DOCUMENT EXCERPT:

⟨

From what I see so far, the strategy boils down to three goals:
- Pay select creators more per impression or per view, approaching or, in some cases, exceeding YouTube‑level payouts.
- Tighten enforcement against bots, fake engagement and low‑quality spam that have historically siphoned off ad money.
- Use higher payouts as leverage to attract exclusive or first‑window content that makes X a true video destination instead of just a repost hub.
Whether that translates into better economics for mid‑tier creators is still an open question. The current gap between headline payouts for stars like MrBeast and the much smaller checks described by everyday users remains wide.
What creators and analysts are saying
Reactions inside the creator community range from enthusiastic to sharply skeptical. In coverage compiled by NewsX, independent journalist Nick Shirley called Musk’s pledge “amazing” and said that while “X so far hasn’t been able to compete with YouTube Adsense,” he sees the platform as “a much more effective platform for videos to be shared and seen by the masses without censorship.”
Shirley added that he has been urging peers to post on X, but many still feel “their time is better used (monetarily) on other platforms,” a line that captures the core adoption problem Musk has to solve.
Other creators quoted by Mashable after the first wave of X ad‑revenue payouts described being “pleasantly surprised” by the new income streams, with one user saying, “$370 is fantastic ROI for something I do anyway.” At the same time, a former Twitter executive told the Washington Post that some of the early numbers looked “totally and completely bogus” and questioned whether the payouts were sustainable, raising reasonable doubts about how durable the model will be once promotional budgets dry up.

⟩

Could you continue the article on X's creator payouts, picking up right after its final paragraph?

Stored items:
⟨

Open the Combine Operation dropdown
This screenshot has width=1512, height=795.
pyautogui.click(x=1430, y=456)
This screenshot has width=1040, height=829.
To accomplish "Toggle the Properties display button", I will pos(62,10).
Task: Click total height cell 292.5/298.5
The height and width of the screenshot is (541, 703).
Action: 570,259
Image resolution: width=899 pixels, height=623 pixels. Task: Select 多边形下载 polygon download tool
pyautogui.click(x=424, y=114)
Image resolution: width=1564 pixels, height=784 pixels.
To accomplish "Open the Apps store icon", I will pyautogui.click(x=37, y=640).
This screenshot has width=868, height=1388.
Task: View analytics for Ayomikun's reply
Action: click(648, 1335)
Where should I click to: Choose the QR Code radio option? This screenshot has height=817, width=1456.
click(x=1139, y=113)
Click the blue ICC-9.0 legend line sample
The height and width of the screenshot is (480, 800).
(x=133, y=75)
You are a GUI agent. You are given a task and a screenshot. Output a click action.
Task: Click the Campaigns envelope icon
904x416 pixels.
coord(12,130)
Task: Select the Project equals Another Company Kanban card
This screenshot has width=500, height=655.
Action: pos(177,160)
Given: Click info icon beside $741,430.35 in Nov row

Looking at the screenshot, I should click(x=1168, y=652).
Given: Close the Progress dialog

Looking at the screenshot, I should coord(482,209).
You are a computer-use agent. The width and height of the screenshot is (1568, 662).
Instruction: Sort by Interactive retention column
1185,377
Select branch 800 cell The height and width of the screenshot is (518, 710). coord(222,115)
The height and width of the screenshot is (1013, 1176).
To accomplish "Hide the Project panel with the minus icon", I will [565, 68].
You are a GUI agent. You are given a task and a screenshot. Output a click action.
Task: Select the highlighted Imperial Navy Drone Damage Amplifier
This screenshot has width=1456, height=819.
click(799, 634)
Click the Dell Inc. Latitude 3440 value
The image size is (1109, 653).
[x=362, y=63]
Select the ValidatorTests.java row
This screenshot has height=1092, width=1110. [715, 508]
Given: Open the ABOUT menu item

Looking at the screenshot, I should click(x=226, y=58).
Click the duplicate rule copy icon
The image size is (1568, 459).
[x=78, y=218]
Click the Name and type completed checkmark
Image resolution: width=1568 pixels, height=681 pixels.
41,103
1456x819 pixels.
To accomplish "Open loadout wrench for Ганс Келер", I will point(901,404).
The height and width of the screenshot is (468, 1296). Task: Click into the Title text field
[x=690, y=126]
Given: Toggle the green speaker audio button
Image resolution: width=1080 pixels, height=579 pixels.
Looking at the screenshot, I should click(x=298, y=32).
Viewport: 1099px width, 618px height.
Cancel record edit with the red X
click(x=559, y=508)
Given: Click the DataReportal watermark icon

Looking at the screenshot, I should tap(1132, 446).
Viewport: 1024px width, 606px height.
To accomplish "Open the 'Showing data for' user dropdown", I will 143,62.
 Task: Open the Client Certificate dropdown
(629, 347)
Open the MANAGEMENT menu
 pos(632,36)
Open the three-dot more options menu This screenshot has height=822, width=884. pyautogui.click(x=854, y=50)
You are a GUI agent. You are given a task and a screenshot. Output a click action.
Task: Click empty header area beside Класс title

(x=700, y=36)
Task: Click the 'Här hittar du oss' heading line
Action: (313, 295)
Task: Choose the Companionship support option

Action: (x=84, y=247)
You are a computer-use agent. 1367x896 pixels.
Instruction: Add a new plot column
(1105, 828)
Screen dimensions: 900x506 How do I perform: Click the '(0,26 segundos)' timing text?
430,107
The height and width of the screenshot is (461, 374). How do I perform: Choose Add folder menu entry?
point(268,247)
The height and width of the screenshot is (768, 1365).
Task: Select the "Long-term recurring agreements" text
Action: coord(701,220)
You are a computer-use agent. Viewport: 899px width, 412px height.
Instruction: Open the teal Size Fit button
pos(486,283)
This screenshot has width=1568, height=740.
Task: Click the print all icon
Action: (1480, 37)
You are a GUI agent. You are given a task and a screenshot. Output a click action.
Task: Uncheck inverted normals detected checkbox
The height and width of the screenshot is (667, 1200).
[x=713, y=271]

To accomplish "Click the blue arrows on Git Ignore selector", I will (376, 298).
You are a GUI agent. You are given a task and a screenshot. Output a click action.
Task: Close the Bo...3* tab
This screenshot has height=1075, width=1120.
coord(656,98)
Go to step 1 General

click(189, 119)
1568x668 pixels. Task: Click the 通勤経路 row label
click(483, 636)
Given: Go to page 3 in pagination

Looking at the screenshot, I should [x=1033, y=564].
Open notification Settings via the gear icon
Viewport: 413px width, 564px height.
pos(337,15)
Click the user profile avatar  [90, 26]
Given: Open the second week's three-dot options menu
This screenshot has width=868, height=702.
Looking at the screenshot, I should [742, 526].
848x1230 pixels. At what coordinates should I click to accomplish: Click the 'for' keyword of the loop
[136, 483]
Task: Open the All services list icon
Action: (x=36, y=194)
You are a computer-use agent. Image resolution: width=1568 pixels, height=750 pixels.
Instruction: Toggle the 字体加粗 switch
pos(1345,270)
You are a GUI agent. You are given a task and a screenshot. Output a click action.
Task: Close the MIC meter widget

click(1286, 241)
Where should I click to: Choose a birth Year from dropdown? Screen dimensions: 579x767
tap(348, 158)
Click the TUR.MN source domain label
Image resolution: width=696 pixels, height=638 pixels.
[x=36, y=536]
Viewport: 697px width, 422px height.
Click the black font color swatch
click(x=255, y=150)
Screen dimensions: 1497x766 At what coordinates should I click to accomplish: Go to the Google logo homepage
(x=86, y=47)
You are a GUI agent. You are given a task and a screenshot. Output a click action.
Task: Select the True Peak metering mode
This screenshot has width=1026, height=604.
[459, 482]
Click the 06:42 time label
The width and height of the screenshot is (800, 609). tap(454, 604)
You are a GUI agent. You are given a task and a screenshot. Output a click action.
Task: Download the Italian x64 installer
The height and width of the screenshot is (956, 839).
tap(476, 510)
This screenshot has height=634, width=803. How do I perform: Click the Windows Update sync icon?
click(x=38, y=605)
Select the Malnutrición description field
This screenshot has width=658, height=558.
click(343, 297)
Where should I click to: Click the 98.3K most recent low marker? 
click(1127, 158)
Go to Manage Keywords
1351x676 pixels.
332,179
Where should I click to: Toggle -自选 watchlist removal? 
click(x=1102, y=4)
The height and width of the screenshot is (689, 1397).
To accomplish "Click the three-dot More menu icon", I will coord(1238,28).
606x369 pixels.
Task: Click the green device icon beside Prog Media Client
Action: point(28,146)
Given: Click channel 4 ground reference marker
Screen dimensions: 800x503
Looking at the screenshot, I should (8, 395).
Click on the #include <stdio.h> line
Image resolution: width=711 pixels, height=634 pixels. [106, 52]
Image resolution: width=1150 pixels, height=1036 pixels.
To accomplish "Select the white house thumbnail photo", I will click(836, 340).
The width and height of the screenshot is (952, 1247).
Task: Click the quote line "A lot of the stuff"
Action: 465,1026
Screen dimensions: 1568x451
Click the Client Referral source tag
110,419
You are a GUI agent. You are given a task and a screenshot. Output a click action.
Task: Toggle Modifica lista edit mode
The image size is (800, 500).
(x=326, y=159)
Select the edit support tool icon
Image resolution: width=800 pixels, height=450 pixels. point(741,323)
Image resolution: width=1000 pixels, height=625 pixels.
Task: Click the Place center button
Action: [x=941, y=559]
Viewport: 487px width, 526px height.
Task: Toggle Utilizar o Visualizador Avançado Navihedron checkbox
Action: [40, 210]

⟩

TASK ANSWER:
Analysts who track the platform are also split. Business Insider has previously reported that Musk told employees it made sense to pay “cool” YouTubers 10% more than they earn from YouTube to lure them over, which lines up with his current public stance about outbidding rivals.
But TechCrunch and other outlets warn that any system that over‑rewards raw engagement can backfire by incentivizing polarizing or low‑quality content, especially if the enforcement tools lag behind gaming tactics.
As someone who covers and uses digital platforms, I see Musk’s latest signal as a genuine escalation in the battle for creator loyalty. The challenge now is whether X can translate a viral “Ok, let’s do it” into a stable, transparent payout system that works for more than a handful of superstar accounts. Until creators consistently report that their X dashboards match or beat what they see on YouTube and TikTok, Musk’s pledge will remain a bold promise, not a settled reality.